When it was constructed, the Royal Palace Motel was a gleaming symbol of modernity at the intersection of Colfax Avenue and Colorado Boulevard. It was 1969, a high point for motorists, motels and neon along Colfax. The Royal Palace occupied one of the busiest corners in town.
Its glimmer faded as the years went on and the storied avenue became seedier. The motel closed in 2013 and has sat vacant and boarded up ever since.
Some ideas for the property have been suggested in recent years. At a candidate forum in 2018, mayoral candidate Chairman Seku told a crowd that the city should turn the Palace’s empty rooms into space for people without homes. The city actually fielded a proposal to do just that, though there’s no indication the idea went anywhere.
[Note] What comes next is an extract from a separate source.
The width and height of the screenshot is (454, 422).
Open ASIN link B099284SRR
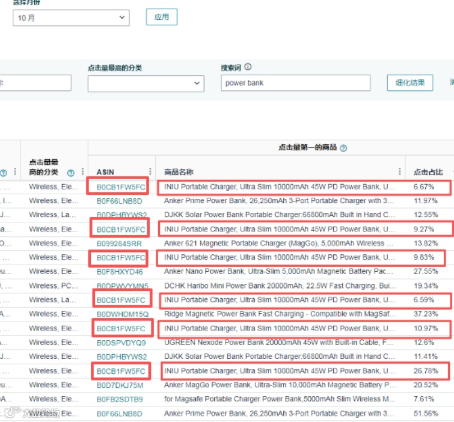tap(119, 243)
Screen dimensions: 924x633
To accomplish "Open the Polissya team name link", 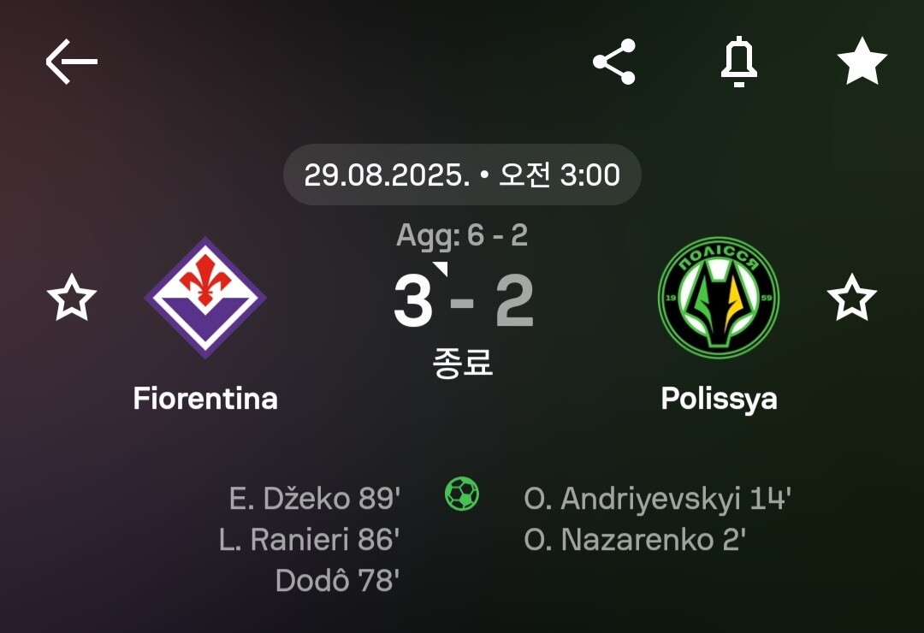I will (719, 399).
But there are signs something may finally happen at 1565 Colorado Blvd. Last week, the motel’s owner filed a certificate of demolition eligibility with the city. It’s basically a document that says the landlord can apply to destroy or alter the structure any time in the next five years. It doesn’t mean something will actually happen, but it’s a sign that someone is thinking seriously about the Royal Palace’s future.
Jeff Oberg, whose D.B.T Ventures LLC owns the building, did not respond to questions about his plans for the site. D.B.T. Ventures bought the building in 2004 for $850,000.
The Royal Palace’s history tells a larger story about East Colfax.
When someone files a certificate of demolition eligibility, it sets off a research process to determine if a building is worth saving. City workers dive into buildings’ histories and report back to the public.
Denver Landmark Preservation’s filing on the Royal Palace spins a tale of high hopes and steady decline.
John T. Norton announced plans for the hotel in 1967. Conceptual drawings by architect Richard T. Crandall showed an ambitious agenda for the “twin, eight-story helical structures” built in an “expressionist” style that contained 300 rooms with balconies. Between the towers, they envisioned a “conical gourmet lounge” suspended in mid-air.
But that vision had been downsized by 1969, when an ad in the Denver Post announced a 70-room motel that looked more like its neighbors along Colfax.
“It is unknown why Norton’s original concept fell through,” the Denver Landmark report reads. “Given the scale of the motel proposed, the budget and complex engineering were likely an issue.”
Still, the Palace was an icon of its time. It embodied the “the golden era of motels along Colfax,” when the wicked avenue was motorists’ main route into town. Its eventual decline was symbolic of the ways I-70, which rose through Denver in the mid-’60s, affected Colfax.
“Tourists who had previously driven Colfax Ave. through Denver now had the option to bypass central Denver and continue to the mountains or to stay at new chain hotels established along I-70,” the Landmark report says. “However, development along E. Colfax in Denver continued during the 1960s.”
Meanwhile, the city worked to push sex shops and topless bars out of its downtown corridors. Many of those businesses reopened on East Colfax, bringing a new character to the street as tourists took other routes into town.
“Colfax became known as a crime-ridden street,” a Denver Post reporter wrote in 1993. “It has never been able to shake that image.”
The Royal Palace’s reputation turned with the neighborhood. It was the site of a still-unsolved murder, when a man named John Eggers was found shot in a room by a staffer in 1998. Its only review on Yelp, from 2010, describes the motel as “very icky.”
“Even though this motel was cheap, I do not advise that anyone stay here,” reviewer Jessica S. wrote. “I opted to sleep in my clothes.”
No matter how yucky it became inside, the Royal Palace’s exterior has continued to capture nostalgia. In particular, a group of Colfax preservationists have angled to save its funky sign. It’s a mash-up of ye-olde script and ’60s flare, a blue-and-gold crest beneath a crown topped by a disco ball.
Jonny Barber, a champion of Colfax history known as the “Velvet Elvis,” said he’s been talking with Oberg, the owner, to preserve the piece. It’s part of a broader effort to “save the signs.”
“I’d probably be happy with just the disco ball, I think it’d be amazing,” Barber told us.
He said Oberg was open to working something out, he just had to nail down some details. Our conversation was the first he’d heard of any movement for the property.
“I’d better get a hold of him soon,” he said.
We’ll update this story if we hear back from Oberg.